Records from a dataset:
%%

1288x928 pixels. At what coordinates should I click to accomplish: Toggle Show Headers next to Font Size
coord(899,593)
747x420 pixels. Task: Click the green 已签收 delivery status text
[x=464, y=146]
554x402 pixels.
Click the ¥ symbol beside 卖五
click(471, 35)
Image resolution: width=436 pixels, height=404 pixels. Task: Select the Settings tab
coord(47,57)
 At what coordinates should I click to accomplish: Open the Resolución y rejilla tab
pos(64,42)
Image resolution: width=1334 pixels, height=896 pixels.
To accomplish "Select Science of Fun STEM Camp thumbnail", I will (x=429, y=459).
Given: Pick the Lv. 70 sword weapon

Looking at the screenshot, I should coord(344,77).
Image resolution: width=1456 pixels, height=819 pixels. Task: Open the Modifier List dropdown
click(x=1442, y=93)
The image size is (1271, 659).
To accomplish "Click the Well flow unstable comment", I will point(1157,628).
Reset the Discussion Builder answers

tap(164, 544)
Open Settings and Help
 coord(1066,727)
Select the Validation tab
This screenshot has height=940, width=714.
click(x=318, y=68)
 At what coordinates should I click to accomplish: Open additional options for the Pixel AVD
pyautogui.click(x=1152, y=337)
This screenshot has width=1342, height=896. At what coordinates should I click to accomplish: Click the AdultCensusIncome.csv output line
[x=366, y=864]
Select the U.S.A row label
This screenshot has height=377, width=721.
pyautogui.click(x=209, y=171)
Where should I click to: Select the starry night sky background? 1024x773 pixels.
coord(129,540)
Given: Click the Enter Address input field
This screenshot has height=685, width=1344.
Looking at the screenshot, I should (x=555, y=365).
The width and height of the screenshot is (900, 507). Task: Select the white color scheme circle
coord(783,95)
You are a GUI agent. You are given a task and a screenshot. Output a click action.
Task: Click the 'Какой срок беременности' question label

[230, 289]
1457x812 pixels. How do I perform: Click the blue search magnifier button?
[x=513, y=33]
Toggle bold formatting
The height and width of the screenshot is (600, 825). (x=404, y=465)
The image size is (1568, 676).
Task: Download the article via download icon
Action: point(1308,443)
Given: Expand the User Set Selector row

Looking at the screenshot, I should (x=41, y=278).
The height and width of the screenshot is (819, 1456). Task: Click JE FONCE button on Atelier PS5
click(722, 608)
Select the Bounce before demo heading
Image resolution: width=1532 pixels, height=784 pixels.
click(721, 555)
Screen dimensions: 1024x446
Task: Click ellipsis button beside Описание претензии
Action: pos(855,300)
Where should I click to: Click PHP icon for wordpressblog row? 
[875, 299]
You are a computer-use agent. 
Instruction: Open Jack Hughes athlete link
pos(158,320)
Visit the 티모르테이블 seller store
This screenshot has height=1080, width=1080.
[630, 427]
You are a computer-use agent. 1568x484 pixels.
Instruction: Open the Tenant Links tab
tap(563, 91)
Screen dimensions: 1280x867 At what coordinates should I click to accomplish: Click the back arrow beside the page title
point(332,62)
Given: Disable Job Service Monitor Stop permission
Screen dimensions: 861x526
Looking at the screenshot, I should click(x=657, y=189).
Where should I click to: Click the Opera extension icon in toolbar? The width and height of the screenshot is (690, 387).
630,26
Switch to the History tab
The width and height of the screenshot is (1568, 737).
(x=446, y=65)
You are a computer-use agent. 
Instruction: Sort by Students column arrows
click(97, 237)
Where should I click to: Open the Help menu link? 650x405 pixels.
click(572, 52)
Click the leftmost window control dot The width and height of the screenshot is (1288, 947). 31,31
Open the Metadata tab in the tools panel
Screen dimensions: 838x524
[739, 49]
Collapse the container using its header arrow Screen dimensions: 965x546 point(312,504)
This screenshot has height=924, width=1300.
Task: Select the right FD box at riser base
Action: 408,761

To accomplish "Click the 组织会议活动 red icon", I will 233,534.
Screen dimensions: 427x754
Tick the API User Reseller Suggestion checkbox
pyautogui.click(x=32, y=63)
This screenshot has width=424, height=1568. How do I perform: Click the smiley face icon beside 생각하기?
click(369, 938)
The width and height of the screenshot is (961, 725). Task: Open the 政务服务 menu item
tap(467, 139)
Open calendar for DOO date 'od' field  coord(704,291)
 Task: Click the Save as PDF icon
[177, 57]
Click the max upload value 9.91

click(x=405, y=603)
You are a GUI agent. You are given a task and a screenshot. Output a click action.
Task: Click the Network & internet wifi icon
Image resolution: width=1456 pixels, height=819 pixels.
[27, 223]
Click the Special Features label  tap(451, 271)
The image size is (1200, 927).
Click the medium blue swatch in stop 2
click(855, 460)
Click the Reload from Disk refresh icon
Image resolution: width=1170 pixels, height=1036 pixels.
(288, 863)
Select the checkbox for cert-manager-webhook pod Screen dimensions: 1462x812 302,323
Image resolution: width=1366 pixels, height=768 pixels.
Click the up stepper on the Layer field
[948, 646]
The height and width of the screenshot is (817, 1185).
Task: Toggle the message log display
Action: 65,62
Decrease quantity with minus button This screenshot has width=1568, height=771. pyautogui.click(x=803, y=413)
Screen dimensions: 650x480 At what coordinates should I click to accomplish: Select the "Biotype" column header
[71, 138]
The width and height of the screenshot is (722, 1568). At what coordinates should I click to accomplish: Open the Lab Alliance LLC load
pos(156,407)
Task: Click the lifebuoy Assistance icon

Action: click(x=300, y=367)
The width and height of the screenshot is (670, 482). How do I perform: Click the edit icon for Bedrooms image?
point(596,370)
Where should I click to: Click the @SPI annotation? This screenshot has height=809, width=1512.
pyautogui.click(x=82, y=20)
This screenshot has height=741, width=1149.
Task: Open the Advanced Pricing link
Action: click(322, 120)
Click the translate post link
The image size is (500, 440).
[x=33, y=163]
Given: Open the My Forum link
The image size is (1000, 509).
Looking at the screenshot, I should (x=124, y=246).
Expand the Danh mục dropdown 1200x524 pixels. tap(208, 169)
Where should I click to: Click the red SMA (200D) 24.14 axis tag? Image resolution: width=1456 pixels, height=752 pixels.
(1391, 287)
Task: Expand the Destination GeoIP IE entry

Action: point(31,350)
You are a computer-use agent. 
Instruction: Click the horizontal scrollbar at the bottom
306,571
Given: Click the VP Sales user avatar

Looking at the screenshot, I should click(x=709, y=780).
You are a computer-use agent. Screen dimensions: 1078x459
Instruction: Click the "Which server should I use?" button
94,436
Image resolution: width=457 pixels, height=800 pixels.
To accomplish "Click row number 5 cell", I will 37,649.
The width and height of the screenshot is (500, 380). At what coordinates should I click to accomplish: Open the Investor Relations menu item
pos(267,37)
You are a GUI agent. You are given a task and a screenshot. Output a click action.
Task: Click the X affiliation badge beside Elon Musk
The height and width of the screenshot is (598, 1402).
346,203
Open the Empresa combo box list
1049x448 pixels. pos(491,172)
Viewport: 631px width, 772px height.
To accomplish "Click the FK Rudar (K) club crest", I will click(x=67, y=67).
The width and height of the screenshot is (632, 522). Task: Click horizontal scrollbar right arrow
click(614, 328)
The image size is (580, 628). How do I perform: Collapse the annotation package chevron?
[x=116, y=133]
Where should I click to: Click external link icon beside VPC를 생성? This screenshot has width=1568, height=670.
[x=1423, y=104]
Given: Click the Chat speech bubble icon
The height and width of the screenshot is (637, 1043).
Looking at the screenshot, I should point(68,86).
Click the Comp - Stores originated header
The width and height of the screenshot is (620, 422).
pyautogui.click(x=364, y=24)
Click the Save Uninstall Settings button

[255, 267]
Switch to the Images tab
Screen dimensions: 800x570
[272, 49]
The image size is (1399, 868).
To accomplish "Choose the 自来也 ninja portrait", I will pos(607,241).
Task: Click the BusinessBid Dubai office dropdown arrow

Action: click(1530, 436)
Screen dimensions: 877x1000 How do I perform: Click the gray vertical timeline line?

%%

Reproduce every item above word for word.

1288x928 pixels. At what coordinates should I click to accomplish: Toggle Show Headers next to Font Size
coord(899,593)
747x420 pixels. Task: Click the green 已签收 delivery status text
[x=464, y=146]
554x402 pixels.
Click the ¥ symbol beside 卖五
click(471, 35)
Image resolution: width=436 pixels, height=404 pixels. Task: Select the Settings tab
coord(47,57)
 At what coordinates should I click to accomplish: Open the Resolución y rejilla tab
pos(64,42)
Image resolution: width=1334 pixels, height=896 pixels.
To accomplish "Select Science of Fun STEM Camp thumbnail", I will (x=429, y=459).
Given: Pick the Lv. 70 sword weapon

Looking at the screenshot, I should coord(344,77).
Image resolution: width=1456 pixels, height=819 pixels. Task: Open the Modifier List dropdown
click(x=1442, y=93)
The image size is (1271, 659).
To accomplish "Click the Well flow unstable comment", I will point(1157,628).
Reset the Discussion Builder answers

tap(164, 544)
Open Settings and Help
 coord(1066,727)
Select the Validation tab
This screenshot has height=940, width=714.
click(x=318, y=68)
 At what coordinates should I click to accomplish: Open additional options for the Pixel AVD
pyautogui.click(x=1152, y=337)
This screenshot has width=1342, height=896. At what coordinates should I click to accomplish: Click the AdultCensusIncome.csv output line
[x=366, y=864]
Select the U.S.A row label
This screenshot has height=377, width=721.
pyautogui.click(x=209, y=171)
Where should I click to: Select the starry night sky background? 1024x773 pixels.
coord(129,540)
Given: Click the Enter Address input field
This screenshot has height=685, width=1344.
Looking at the screenshot, I should (x=555, y=365).
The width and height of the screenshot is (900, 507). Task: Select the white color scheme circle
coord(783,95)
You are a GUI agent. You are given a task and a screenshot. Output a click action.
Task: Click the 'Какой срок беременности' question label

[230, 289]
1457x812 pixels. How do I perform: Click the blue search magnifier button?
[x=513, y=33]
Toggle bold formatting
The height and width of the screenshot is (600, 825). (x=404, y=465)
The image size is (1568, 676).
Task: Download the article via download icon
Action: point(1308,443)
Given: Expand the User Set Selector row

Looking at the screenshot, I should (x=41, y=278).
The height and width of the screenshot is (819, 1456). Task: Click JE FONCE button on Atelier PS5
click(722, 608)
Select the Bounce before demo heading
Image resolution: width=1532 pixels, height=784 pixels.
click(721, 555)
Screen dimensions: 1024x446
Task: Click ellipsis button beside Описание претензии
Action: pos(855,300)
Where should I click to: Click PHP icon for wordpressblog row? 
[875, 299]
You are a computer-use agent. 
Instruction: Open Jack Hughes athlete link
pos(158,320)
Visit the 티모르테이블 seller store
This screenshot has height=1080, width=1080.
[630, 427]
You are a computer-use agent. 1568x484 pixels.
Instruction: Open the Tenant Links tab
tap(563, 91)
Screen dimensions: 1280x867 At what coordinates should I click to accomplish: Click the back arrow beside the page title
point(332,62)
Given: Disable Job Service Monitor Stop permission
Screen dimensions: 861x526
Looking at the screenshot, I should click(x=657, y=189).
Where should I click to: Click the Opera extension icon in toolbar? The width and height of the screenshot is (690, 387).
630,26
Switch to the History tab
The width and height of the screenshot is (1568, 737).
(x=446, y=65)
You are a computer-use agent. 
Instruction: Sort by Students column arrows
click(97, 237)
Where should I click to: Open the Help menu link? 650x405 pixels.
click(572, 52)
Click the leftmost window control dot The width and height of the screenshot is (1288, 947). 31,31
Open the Metadata tab in the tools panel
Screen dimensions: 838x524
[739, 49]
Collapse the container using its header arrow Screen dimensions: 965x546 point(312,504)
This screenshot has height=924, width=1300.
Task: Select the right FD box at riser base
Action: 408,761

To accomplish "Click the 组织会议活动 red icon", I will 233,534.
Screen dimensions: 427x754
Tick the API User Reseller Suggestion checkbox
pyautogui.click(x=32, y=63)
This screenshot has width=424, height=1568. How do I perform: Click the smiley face icon beside 생각하기?
click(369, 938)
The width and height of the screenshot is (961, 725). Task: Open the 政务服务 menu item
tap(467, 139)
Open calendar for DOO date 'od' field  coord(704,291)
 Task: Click the Save as PDF icon
[177, 57]
Click the max upload value 9.91

click(x=405, y=603)
You are a GUI agent. You are given a task and a screenshot. Output a click action.
Task: Click the Network & internet wifi icon
Image resolution: width=1456 pixels, height=819 pixels.
[27, 223]
Click the Special Features label  tap(451, 271)
The image size is (1200, 927).
Click the medium blue swatch in stop 2
click(855, 460)
Click the Reload from Disk refresh icon
Image resolution: width=1170 pixels, height=1036 pixels.
(288, 863)
Select the checkbox for cert-manager-webhook pod Screen dimensions: 1462x812 302,323
Image resolution: width=1366 pixels, height=768 pixels.
Click the up stepper on the Layer field
[948, 646]
The height and width of the screenshot is (817, 1185).
Task: Toggle the message log display
Action: 65,62
Decrease quantity with minus button This screenshot has width=1568, height=771. pyautogui.click(x=803, y=413)
Screen dimensions: 650x480 At what coordinates should I click to accomplish: Select the "Biotype" column header
[71, 138]
The width and height of the screenshot is (722, 1568). At what coordinates should I click to accomplish: Open the Lab Alliance LLC load
pos(156,407)
Task: Click the lifebuoy Assistance icon

Action: click(x=300, y=367)
The width and height of the screenshot is (670, 482). How do I perform: Click the edit icon for Bedrooms image?
point(596,370)
Where should I click to: Click the @SPI annotation? This screenshot has height=809, width=1512.
pyautogui.click(x=82, y=20)
This screenshot has height=741, width=1149.
Task: Open the Advanced Pricing link
Action: click(322, 120)
Click the translate post link
The image size is (500, 440).
[x=33, y=163]
Given: Open the My Forum link
The image size is (1000, 509).
Looking at the screenshot, I should (x=124, y=246).
Expand the Danh mục dropdown 1200x524 pixels. tap(208, 169)
Where should I click to: Click the red SMA (200D) 24.14 axis tag? Image resolution: width=1456 pixels, height=752 pixels.
(1391, 287)
Task: Expand the Destination GeoIP IE entry

Action: point(31,350)
You are a computer-use agent. 
Instruction: Click the horizontal scrollbar at the bottom
306,571
Given: Click the VP Sales user avatar

Looking at the screenshot, I should click(x=709, y=780).
You are a computer-use agent. Screen dimensions: 1078x459
Instruction: Click the "Which server should I use?" button
94,436
Image resolution: width=457 pixels, height=800 pixels.
To accomplish "Click row number 5 cell", I will 37,649.
The width and height of the screenshot is (500, 380). At what coordinates should I click to accomplish: Open the Investor Relations menu item
pos(267,37)
You are a GUI agent. You are given a task and a screenshot. Output a click action.
Task: Click the X affiliation badge beside Elon Musk
The height and width of the screenshot is (598, 1402).
346,203
Open the Empresa combo box list
1049x448 pixels. pos(491,172)
Viewport: 631px width, 772px height.
To accomplish "Click the FK Rudar (K) club crest", I will click(x=67, y=67).
The width and height of the screenshot is (632, 522). Task: Click horizontal scrollbar right arrow
click(614, 328)
The image size is (580, 628). How do I perform: Collapse the annotation package chevron?
[x=116, y=133]
Where should I click to: Click external link icon beside VPC를 생성? This screenshot has width=1568, height=670.
[x=1423, y=104]
Given: Click the Chat speech bubble icon
The height and width of the screenshot is (637, 1043).
Looking at the screenshot, I should point(68,86).
Click the Comp - Stores originated header
The width and height of the screenshot is (620, 422).
pyautogui.click(x=364, y=24)
Click the Save Uninstall Settings button

[255, 267]
Switch to the Images tab
Screen dimensions: 800x570
[272, 49]
The image size is (1399, 868).
To accomplish "Choose the 自来也 ninja portrait", I will pos(607,241).
Task: Click the BusinessBid Dubai office dropdown arrow

Action: click(1530, 436)
Screen dimensions: 877x1000 How do I perform: Click the gray vertical timeline line?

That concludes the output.